The ILUA system is a voluntary process designed to resolve native title issues without the need for expensive and time-consuming court cases . Agreements can be made before or after determinations of native title, must be registered with the National Native Title Tribunal, and are legally binding.
Each ILUA lays out arrangements for [46, 56]
- exploration and mining,
- protection of Aboriginal culture,
- land access and access to pastoral leases,
- protection and use of pastoral infrastructure,
- a mutual understanding of rights and interests,
- the management of national parks and reserves,
- infrastructure development, and
- a consultation process to deal with any future issues.
The first ILUA was registered in 1999 between Adelong Consolidated Gold Mines NL, the NSW Aboriginal Land Council and representatives of the Walgalu and Wiradjuri people in the Tumut and Adelong area of NSW . Just 6 ILUAs were registered by April 2000, 364 ILUAs had been made by mid-2009, and 421 by April 2010. They cover over 14% of Australia’s land mass and parts of the sea below the high water mark.
In South Australia, ILUAs are sometimes negotiated and finalised before native title is determined, making the claim process “the beginning of a new and productive relationship” between the parties and the land .
Joint management of land covered by an ILUA is about traditional owners and other stakeholders, such as pastoral station owners or the Parks and Wildlife Service, working together to achieve their shared goals and aspirations, exchanging their knowledge and expertise, solving problems and sharing decisions. In doing so they create jobs and training for Aboriginal people, empowering them to more financial independence while they live and work on their country.
With an ILUA Aboriginal people do not own their land but are granted “visitation rights only” , similar to every other tourist who visits their country.

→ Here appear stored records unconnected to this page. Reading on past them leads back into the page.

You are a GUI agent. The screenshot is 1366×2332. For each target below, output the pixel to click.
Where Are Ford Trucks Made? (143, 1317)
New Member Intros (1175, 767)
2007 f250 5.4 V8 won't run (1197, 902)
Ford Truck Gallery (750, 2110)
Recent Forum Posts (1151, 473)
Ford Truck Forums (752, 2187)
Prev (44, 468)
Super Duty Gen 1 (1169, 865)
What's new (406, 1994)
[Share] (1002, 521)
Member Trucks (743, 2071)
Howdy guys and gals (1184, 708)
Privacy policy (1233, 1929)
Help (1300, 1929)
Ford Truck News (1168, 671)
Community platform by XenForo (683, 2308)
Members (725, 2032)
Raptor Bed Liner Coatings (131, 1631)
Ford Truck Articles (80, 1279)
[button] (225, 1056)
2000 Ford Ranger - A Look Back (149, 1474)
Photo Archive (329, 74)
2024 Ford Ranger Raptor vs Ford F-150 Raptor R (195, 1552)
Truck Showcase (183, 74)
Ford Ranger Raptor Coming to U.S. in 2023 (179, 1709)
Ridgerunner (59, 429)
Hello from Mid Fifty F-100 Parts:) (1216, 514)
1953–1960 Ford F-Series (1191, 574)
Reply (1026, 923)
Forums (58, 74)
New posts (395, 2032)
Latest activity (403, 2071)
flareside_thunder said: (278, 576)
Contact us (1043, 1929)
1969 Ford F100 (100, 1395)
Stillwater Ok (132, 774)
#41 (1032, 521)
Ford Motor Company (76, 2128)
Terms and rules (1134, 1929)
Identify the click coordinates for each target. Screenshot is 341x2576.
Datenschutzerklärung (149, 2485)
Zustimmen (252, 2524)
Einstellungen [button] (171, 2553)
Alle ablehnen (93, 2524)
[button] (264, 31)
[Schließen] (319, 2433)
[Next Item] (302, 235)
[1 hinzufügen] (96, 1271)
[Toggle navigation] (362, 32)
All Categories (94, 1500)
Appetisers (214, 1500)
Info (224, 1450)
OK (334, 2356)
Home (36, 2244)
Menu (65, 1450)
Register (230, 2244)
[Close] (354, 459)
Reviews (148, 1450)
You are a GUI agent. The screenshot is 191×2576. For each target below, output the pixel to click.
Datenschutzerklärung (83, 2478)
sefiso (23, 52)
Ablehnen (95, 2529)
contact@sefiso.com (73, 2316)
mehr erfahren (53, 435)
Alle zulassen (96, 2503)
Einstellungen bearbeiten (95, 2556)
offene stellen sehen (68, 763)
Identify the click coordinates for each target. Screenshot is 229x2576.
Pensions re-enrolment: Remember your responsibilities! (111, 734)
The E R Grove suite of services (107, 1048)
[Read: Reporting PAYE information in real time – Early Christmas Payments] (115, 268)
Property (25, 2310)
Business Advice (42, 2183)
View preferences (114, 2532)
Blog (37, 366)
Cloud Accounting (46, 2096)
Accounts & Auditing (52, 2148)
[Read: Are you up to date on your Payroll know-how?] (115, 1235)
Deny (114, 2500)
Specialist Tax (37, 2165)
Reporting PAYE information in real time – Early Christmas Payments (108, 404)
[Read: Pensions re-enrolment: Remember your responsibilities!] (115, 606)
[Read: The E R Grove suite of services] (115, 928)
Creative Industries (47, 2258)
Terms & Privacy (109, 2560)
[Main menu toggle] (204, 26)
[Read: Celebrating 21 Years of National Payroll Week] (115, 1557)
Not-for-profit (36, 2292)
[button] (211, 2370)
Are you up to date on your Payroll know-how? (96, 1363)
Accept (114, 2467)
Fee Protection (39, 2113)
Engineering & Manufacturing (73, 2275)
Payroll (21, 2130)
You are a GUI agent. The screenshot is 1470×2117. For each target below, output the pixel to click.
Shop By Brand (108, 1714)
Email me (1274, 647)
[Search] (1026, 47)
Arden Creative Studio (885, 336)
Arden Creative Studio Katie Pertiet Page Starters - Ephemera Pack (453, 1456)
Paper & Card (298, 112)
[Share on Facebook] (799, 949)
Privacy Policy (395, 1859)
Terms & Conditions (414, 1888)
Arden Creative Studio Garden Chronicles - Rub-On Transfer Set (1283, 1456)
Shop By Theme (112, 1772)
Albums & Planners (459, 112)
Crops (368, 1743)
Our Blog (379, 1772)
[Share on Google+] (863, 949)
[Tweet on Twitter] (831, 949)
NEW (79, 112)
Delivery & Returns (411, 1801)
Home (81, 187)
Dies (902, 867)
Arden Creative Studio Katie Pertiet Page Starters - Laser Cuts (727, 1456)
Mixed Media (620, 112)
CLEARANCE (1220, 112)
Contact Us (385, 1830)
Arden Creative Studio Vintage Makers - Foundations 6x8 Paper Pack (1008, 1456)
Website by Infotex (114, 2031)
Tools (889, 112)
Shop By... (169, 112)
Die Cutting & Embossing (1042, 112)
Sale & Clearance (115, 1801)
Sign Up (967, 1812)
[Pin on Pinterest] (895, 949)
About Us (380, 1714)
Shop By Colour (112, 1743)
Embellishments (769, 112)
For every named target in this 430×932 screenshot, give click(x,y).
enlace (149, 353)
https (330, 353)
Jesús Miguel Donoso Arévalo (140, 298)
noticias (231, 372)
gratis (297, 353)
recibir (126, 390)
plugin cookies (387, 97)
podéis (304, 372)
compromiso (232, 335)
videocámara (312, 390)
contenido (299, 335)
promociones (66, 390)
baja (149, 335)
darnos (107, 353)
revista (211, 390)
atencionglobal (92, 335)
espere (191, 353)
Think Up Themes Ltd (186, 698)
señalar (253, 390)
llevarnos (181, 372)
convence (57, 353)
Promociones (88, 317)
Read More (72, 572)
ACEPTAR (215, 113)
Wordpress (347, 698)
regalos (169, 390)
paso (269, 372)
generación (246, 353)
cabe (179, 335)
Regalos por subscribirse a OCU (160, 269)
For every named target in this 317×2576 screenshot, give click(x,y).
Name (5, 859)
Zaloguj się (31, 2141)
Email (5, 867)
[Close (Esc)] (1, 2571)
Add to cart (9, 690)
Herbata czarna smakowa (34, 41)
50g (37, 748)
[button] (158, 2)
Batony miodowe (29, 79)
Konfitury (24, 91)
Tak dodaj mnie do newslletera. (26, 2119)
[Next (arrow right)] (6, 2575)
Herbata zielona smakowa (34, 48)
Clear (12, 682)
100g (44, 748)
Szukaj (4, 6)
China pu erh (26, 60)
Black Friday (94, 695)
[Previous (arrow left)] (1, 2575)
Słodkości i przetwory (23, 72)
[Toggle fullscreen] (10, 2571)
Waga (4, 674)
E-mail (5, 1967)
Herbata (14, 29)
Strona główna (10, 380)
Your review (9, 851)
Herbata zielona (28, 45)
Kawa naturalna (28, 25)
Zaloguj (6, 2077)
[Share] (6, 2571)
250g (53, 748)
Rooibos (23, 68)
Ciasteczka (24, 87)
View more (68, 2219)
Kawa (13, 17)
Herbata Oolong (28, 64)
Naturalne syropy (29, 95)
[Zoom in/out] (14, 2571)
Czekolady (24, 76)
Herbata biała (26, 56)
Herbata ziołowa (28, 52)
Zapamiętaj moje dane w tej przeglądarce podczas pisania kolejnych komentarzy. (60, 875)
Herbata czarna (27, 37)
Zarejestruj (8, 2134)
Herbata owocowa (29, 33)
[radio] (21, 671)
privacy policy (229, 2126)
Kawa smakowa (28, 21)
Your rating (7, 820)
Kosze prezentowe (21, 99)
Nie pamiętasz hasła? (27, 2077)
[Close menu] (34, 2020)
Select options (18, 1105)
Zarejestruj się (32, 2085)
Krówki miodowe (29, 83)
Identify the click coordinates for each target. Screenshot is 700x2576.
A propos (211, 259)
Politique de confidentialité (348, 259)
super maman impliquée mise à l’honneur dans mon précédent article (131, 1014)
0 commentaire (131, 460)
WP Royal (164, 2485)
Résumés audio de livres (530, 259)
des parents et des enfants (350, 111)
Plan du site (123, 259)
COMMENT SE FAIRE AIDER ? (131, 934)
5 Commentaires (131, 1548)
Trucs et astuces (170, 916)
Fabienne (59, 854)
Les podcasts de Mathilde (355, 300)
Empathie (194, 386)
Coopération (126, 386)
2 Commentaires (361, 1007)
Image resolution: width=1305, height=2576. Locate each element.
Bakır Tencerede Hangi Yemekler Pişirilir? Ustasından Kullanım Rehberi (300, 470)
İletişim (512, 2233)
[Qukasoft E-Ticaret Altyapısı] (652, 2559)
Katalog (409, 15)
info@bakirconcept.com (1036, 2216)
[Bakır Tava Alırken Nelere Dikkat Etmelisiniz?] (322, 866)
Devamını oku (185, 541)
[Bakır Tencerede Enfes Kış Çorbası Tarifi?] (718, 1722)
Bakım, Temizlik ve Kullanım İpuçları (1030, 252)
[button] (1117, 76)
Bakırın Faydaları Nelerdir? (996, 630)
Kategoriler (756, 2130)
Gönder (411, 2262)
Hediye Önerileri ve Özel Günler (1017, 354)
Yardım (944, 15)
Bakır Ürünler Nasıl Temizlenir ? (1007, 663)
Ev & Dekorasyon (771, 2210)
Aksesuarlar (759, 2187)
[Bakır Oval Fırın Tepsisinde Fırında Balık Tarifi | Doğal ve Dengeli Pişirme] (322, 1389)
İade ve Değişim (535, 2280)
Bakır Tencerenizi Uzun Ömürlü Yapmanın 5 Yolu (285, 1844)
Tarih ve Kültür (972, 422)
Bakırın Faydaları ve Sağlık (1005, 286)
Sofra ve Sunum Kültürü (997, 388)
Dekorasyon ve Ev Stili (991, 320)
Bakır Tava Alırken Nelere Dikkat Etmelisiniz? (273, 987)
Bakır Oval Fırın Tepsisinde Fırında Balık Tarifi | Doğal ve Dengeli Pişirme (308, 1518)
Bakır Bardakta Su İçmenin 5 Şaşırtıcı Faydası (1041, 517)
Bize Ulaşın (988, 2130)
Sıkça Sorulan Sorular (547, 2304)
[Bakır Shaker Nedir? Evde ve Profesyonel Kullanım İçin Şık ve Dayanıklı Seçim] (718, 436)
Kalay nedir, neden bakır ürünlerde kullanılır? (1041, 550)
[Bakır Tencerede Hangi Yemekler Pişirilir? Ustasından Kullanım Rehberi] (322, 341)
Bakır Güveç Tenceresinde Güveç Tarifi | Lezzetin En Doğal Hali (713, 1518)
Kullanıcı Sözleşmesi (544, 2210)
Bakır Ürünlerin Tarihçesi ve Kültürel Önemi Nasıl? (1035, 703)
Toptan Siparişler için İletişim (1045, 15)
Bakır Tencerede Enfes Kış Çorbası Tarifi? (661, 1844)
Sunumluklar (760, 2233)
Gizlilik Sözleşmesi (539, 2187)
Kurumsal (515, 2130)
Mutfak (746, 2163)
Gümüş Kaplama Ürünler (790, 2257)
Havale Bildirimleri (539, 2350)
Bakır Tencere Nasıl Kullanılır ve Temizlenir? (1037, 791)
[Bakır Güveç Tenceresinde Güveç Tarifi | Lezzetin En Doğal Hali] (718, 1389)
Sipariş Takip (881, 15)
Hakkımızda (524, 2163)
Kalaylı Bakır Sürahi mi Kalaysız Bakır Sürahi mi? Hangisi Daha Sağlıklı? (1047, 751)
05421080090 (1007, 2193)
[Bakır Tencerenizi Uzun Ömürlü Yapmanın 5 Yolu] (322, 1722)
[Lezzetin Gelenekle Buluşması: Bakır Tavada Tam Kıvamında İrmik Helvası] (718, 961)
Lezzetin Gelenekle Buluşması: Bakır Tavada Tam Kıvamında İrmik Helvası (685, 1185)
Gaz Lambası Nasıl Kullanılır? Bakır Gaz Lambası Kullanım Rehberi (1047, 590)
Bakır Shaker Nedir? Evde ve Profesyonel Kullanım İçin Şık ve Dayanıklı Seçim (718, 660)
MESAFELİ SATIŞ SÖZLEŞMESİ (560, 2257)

The ILUA process can fail Aboriginal people. There is not one homogeneous group of ‘traditional owners’. There are traditional owners with cultural knowledge, traditional owners with little cultural knowledge and non-traditional owners with little or no cultural knowledge . On some ILUA negotiating committees non-traditional owners determine the fate of Aboriginal land, with non-Aboriginal parties unaware of the differences between the groups.
Further, ILUAs may have only poor outcomes for Aboriginal people. An ILUA over Adjahdura Land on the Yorke Peninsula in South Australia only offered one job for one Aboriginal person for 5 years, involved mainly white and non-traditional owners, and allowed the government to extinguish all traditional owners’ native title rights to the land .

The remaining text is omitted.